Una carriera legata indissolubilmente alla serie
Il percorso di Côté all'interno della compagnia francese, iniziato ormai più di vent'anni fa con un ruolo tecnico di ingegnere del software, si è progressivamente evoluto fino a toccare le vette creative della produzione. La sua ascesa, del resto, è stata scandita da alcuni dei capitoli più acclamati dalla base degli appassionati: dopo aver contribuito come lead level designer ad "Assassin's Creed: Brotherhood", ha ricoperto l'incarico di game director per due titoli fondamentali come "Assassin's Creed III" e "Assassin's Creed: Black Flag". Quest'ultimo, in particolare, è spesso ricordato per aver saputo coniugare la formula consolidata del franchise con l'audacia narrativa e meccanica di un'avventura piratesga, ottenendo un consenso pressoché unanime. La sua influenza, che si è estesa fino ai ruoli di vicepresidente e produttore esecutivo, ha dunque attraversato diverse ere della serie, guidandone le trasformazioni e affrontandone le sfide più complesse.
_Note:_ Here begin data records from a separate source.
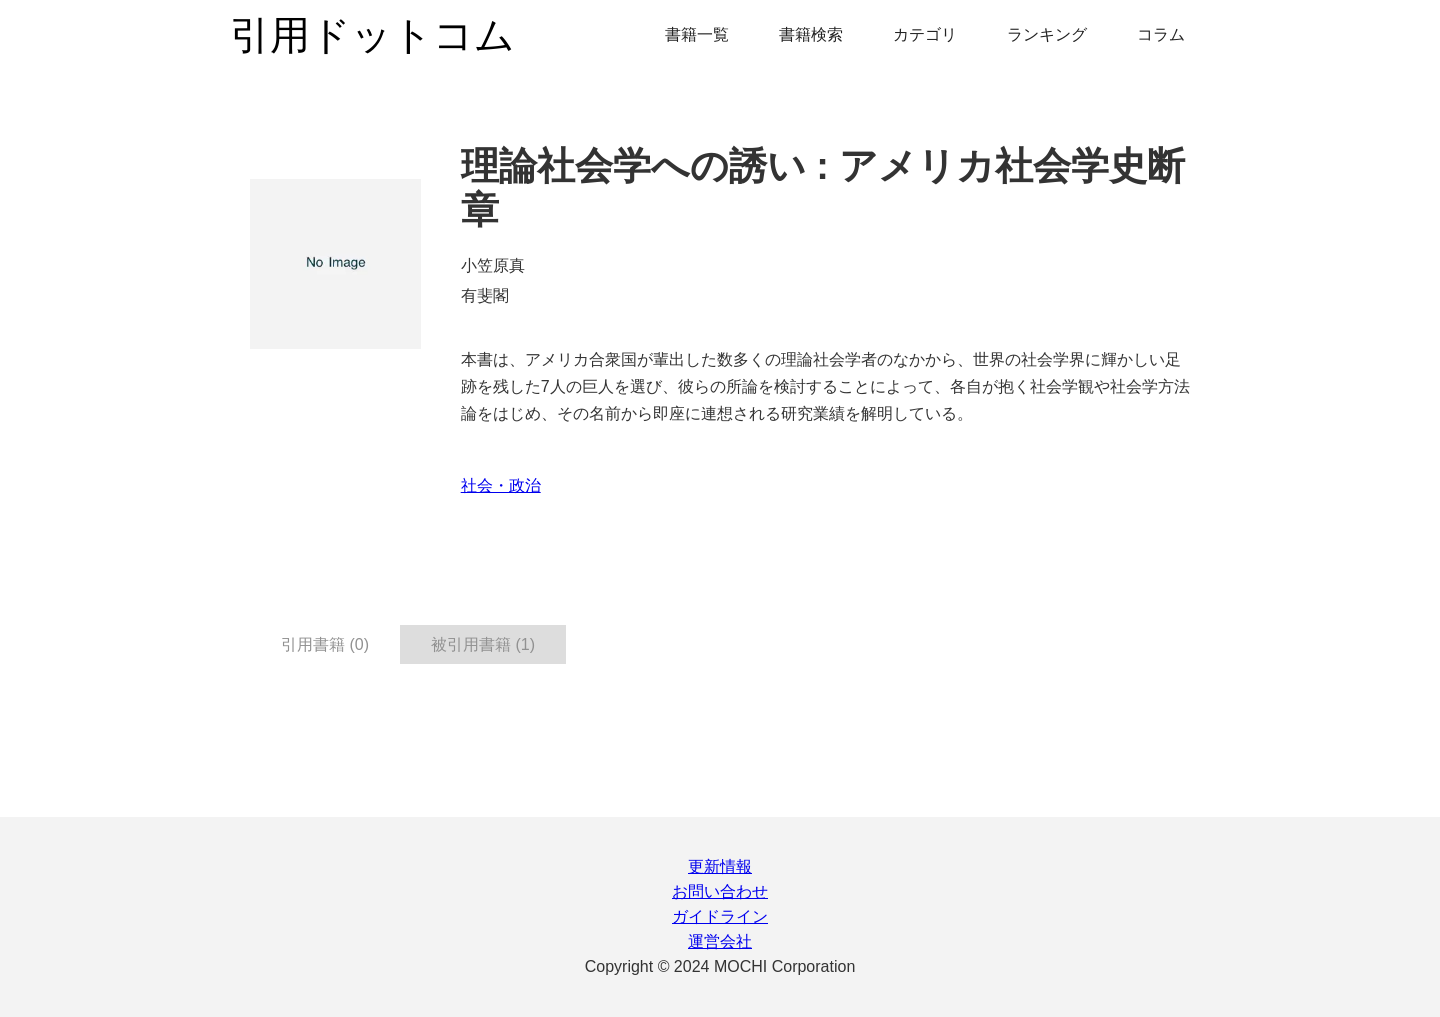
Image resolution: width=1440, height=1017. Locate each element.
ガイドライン (720, 916)
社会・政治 (501, 485)
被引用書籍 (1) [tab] (483, 644)
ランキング (1047, 34)
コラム (1161, 34)
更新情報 (720, 866)
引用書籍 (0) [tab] (325, 644)
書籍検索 (811, 34)
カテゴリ (925, 34)
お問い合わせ (720, 891)
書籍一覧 (697, 34)
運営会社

Il contesto strategico: la nascita di Vantage Studios
Lo scenario in cui matura l'addio è quello definito dalla recente creazione di Vantage Studios, una società controllata da Ubisoft ma con una partecipazione pari a un quarto del capitale detenuta dal colosso cinese Tencent. A questa nuova entità, la cui costituzione rappresenta una mossa strategica di notevole portata, viene affidata la gestione operativa di alcuni dei franchise più importanti del publisher, tra i quali, appunto, Assassin's Creed insieme a Far Cry e Rainbow Six. Un trasferimento di tali responsabilità, che implica un ridisegno dei centri di potere e delle catene decisionali, costituisce senza dubbio un elemento cruciale per comprendere le dinamiche che hanno condotto alla scelta di Côté. Se ne vanno, così, alcuni dei pilastri storici della vecchia guardia, mentre l'azienda sembra voler orientare il proprio futuro verso modelli di sviluppo e partnership di stampo differente.
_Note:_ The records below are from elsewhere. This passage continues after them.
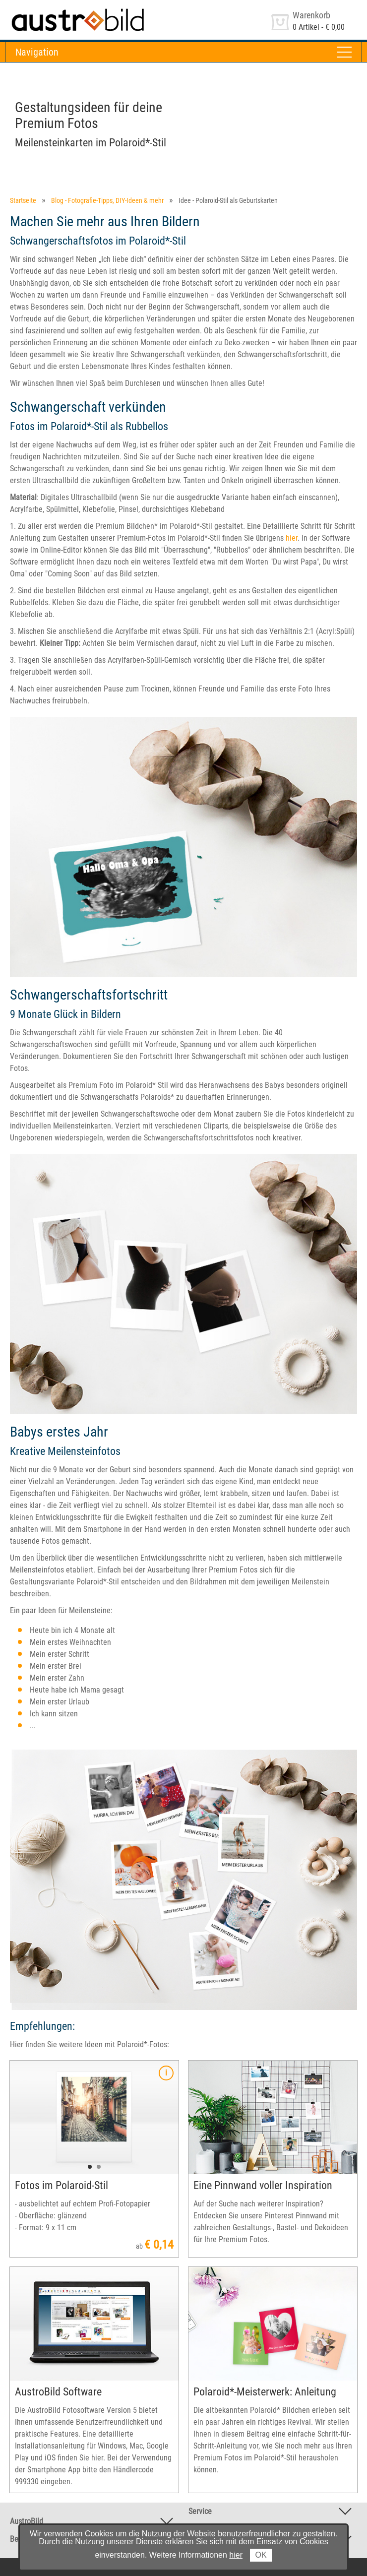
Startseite (23, 200)
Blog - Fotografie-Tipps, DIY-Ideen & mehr (107, 200)
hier (292, 538)
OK (260, 2555)
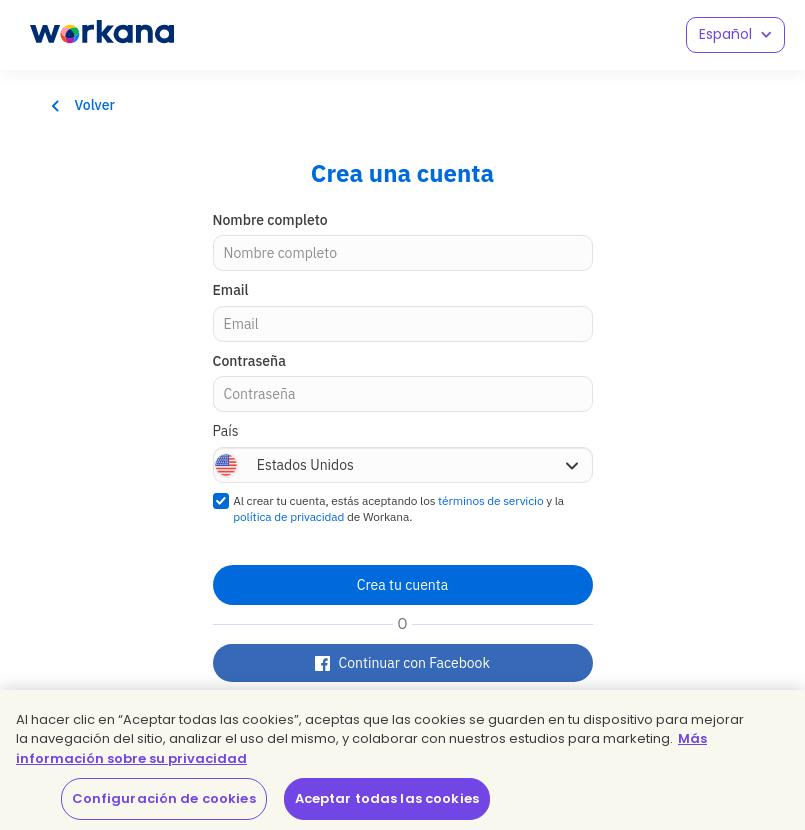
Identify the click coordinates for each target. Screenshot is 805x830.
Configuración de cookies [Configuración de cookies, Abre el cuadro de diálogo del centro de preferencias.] (164, 798)
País (226, 431)
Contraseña (249, 361)
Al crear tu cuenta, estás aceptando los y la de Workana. (398, 508)
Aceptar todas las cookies (387, 798)
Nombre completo (270, 220)
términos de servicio (490, 500)
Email (231, 290)
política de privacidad (288, 516)
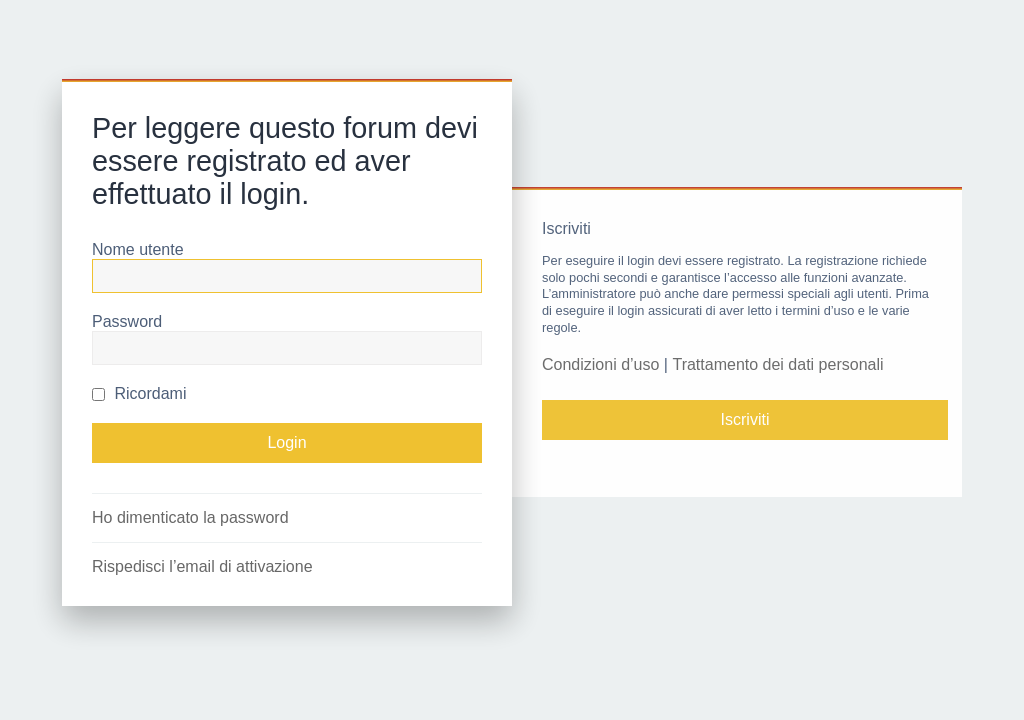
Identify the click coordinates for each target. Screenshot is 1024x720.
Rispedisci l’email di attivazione (202, 566)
Le reazioni e il futuro della saga
Nella mail con cui è stata annunciata la separazione, l'azienda e la neonata Vantage Studios hanno espresso pubblicamente i propri auguri per il prosieguo della carriera dello sviluppatore, senza però rivelare quale sarà la sua prossima destinazione professionale. L'assenza di una spiegazione approfondita sulle ragioni che hanno condotto a questo epilogo lascia spazio a una riflessione sulla direzione che Ubisoft intende imprimere alla sua serie di punta. L'eredità di Côté, fatta di successi ma anche di tentativi di rinnovare una formula ormai matura, rimane un punto di riferimento per chi, all'interno degli studi, dovrà ora farsi carico di un'operazione creativa e commerciale di enorme complessità. Il tutto, mentre il mercato dei videogiochi evolve e le aspettative del pubblico diventano sempre più esigenti.